Problem requirements
An exact, complete copy of the entries that follow is needed.

──────────

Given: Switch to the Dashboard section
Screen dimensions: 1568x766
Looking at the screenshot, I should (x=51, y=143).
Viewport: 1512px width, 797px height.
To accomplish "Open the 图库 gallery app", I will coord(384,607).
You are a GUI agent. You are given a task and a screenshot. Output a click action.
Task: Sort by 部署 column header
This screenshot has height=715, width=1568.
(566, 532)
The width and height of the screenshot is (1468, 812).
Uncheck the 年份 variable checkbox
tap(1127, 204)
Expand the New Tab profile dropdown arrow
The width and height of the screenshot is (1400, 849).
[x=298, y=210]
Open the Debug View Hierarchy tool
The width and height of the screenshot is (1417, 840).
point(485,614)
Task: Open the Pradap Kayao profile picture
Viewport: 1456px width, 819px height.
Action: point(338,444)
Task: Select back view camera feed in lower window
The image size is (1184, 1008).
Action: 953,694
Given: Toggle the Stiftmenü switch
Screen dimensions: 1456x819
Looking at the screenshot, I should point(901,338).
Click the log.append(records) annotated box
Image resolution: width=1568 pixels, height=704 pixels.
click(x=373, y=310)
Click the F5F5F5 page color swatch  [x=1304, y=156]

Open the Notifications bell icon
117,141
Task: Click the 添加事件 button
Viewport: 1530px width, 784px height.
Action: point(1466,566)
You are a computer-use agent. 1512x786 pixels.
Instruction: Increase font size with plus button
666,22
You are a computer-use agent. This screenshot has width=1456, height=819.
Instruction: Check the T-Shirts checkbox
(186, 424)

──────────

Solution to the problem
Given: Switch to the Dashboard section
Screen dimensions: 1568x766
Looking at the screenshot, I should (x=51, y=143).
Viewport: 1512px width, 797px height.
To accomplish "Open the 图库 gallery app", I will coord(384,607).
You are a GUI agent. You are given a task and a screenshot. Output a click action.
Task: Sort by 部署 column header
This screenshot has height=715, width=1568.
(566, 532)
The width and height of the screenshot is (1468, 812).
Uncheck the 年份 variable checkbox
tap(1127, 204)
Expand the New Tab profile dropdown arrow
The width and height of the screenshot is (1400, 849).
[x=298, y=210]
Open the Debug View Hierarchy tool
The width and height of the screenshot is (1417, 840).
point(485,614)
Task: Open the Pradap Kayao profile picture
Viewport: 1456px width, 819px height.
Action: point(338,444)
Task: Select back view camera feed in lower window
The image size is (1184, 1008).
Action: 953,694
Given: Toggle the Stiftmenü switch
Screen dimensions: 1456x819
Looking at the screenshot, I should point(901,338).
Click the log.append(records) annotated box
Image resolution: width=1568 pixels, height=704 pixels.
click(x=373, y=310)
Click the F5F5F5 page color swatch  [x=1304, y=156]

Open the Notifications bell icon
117,141
Task: Click the 添加事件 button
Viewport: 1530px width, 784px height.
Action: point(1466,566)
You are a computer-use agent. 1512x786 pixels.
Instruction: Increase font size with plus button
666,22
You are a computer-use agent. This screenshot has width=1456, height=819.
Instruction: Check the T-Shirts checkbox
(186, 424)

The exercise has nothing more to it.